(Stored data Opens)

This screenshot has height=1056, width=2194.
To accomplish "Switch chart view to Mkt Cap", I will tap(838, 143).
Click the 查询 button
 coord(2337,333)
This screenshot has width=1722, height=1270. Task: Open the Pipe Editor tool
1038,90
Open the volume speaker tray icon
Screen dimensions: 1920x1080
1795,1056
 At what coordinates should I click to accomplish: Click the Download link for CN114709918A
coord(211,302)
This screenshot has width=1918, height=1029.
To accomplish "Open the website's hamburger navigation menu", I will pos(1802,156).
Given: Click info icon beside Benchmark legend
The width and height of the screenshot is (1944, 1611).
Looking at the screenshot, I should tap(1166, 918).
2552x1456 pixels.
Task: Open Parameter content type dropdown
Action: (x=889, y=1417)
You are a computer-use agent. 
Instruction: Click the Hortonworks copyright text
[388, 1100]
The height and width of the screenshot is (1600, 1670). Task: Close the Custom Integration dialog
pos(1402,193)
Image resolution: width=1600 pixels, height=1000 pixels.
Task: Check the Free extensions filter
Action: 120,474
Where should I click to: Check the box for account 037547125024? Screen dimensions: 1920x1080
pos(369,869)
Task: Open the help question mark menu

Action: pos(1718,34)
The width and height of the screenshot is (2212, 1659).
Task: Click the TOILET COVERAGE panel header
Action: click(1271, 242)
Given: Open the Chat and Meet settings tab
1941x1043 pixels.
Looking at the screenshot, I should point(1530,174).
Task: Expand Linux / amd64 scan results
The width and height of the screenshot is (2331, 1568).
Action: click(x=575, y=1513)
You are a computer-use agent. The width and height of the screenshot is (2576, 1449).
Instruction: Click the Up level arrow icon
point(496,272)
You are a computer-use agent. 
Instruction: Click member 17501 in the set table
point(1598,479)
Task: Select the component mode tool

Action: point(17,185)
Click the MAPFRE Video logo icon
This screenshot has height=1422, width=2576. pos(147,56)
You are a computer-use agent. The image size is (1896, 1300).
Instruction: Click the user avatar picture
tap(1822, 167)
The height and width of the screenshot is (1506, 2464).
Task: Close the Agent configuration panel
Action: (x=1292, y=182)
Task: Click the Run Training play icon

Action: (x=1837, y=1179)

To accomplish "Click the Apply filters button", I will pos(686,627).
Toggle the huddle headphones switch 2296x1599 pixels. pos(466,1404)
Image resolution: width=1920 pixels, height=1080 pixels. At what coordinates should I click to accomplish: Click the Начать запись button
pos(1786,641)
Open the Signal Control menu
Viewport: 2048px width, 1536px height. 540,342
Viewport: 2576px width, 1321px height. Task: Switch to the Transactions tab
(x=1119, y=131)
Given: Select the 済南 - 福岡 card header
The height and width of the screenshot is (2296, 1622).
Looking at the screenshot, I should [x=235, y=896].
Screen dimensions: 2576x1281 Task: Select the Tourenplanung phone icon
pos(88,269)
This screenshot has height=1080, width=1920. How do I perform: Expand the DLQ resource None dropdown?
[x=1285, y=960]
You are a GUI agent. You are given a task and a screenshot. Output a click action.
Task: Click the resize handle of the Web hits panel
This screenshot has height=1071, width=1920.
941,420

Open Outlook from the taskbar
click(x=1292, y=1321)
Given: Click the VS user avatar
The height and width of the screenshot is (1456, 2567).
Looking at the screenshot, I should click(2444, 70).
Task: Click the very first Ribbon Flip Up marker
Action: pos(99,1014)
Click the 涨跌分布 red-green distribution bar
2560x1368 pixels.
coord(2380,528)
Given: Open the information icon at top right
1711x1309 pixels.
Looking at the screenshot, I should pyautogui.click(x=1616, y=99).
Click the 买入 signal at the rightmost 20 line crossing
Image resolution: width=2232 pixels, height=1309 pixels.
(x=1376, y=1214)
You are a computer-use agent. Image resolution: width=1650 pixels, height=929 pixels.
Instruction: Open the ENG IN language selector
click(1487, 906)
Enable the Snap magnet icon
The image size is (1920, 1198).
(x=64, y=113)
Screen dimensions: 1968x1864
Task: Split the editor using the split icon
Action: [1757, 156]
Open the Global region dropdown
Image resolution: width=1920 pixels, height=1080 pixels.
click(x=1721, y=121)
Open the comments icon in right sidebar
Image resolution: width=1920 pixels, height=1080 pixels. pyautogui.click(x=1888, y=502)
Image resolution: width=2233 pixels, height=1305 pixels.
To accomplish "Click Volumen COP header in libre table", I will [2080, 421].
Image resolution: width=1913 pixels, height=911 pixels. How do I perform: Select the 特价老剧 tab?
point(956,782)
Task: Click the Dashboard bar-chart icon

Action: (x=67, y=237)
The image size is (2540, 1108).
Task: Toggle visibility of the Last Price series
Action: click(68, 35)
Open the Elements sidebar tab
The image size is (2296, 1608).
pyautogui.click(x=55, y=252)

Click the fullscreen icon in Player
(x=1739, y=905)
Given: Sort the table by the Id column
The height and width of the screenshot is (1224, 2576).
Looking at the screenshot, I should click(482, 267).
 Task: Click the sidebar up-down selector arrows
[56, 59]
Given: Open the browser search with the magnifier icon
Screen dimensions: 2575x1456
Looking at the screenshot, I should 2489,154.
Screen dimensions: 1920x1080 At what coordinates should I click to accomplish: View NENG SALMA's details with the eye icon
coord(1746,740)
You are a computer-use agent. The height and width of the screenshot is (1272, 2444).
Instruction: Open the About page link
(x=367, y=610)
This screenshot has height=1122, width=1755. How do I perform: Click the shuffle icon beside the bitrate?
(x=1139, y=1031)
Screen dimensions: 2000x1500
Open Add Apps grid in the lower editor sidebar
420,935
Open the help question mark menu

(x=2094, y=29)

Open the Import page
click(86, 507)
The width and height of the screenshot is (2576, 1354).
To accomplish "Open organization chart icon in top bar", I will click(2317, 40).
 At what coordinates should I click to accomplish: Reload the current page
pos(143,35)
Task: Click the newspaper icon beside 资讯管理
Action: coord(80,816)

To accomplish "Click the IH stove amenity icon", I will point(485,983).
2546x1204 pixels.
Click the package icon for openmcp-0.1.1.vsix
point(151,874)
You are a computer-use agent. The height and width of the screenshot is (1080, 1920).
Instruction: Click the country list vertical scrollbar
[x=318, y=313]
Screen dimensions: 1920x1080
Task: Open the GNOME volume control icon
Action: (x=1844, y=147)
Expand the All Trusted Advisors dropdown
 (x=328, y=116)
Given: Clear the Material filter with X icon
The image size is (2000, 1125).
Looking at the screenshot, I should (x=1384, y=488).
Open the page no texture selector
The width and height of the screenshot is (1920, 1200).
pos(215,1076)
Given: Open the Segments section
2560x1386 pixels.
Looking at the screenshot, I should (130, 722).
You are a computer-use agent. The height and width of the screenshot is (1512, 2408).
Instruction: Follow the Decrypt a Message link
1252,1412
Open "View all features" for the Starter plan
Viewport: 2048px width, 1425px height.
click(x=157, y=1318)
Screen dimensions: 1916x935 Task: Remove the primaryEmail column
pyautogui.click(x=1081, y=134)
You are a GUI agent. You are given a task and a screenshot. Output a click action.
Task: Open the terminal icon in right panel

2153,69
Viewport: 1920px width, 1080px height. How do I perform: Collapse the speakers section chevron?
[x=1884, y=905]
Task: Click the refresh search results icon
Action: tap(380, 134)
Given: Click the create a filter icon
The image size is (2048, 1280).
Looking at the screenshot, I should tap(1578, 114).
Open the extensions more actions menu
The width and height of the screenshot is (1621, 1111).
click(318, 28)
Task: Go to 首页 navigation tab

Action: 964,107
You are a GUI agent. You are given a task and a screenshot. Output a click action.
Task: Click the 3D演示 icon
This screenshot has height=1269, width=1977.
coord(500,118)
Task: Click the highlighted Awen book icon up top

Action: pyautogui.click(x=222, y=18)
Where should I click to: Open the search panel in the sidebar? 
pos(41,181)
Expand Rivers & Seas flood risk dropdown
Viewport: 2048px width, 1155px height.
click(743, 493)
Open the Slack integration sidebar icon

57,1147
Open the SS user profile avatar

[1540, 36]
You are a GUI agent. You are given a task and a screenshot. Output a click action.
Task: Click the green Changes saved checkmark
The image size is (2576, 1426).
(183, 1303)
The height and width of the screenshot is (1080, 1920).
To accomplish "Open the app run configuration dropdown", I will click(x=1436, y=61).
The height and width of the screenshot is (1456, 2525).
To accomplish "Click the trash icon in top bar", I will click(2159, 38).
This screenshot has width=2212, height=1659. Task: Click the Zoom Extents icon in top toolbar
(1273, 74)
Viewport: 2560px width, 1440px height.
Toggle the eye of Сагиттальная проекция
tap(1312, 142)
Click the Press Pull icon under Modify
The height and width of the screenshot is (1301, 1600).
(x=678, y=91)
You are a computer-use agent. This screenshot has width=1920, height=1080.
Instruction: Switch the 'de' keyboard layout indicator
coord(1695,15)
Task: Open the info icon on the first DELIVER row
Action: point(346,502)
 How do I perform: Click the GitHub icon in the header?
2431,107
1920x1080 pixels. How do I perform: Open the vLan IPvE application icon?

(Stored data Closes)

◆ What the task asks
Could you show every line of the listing that holds the string "green"?

◆ Result of the task
Click the 涨跌分布 red-green distribution bar
Task: Click the green Changes saved checkmark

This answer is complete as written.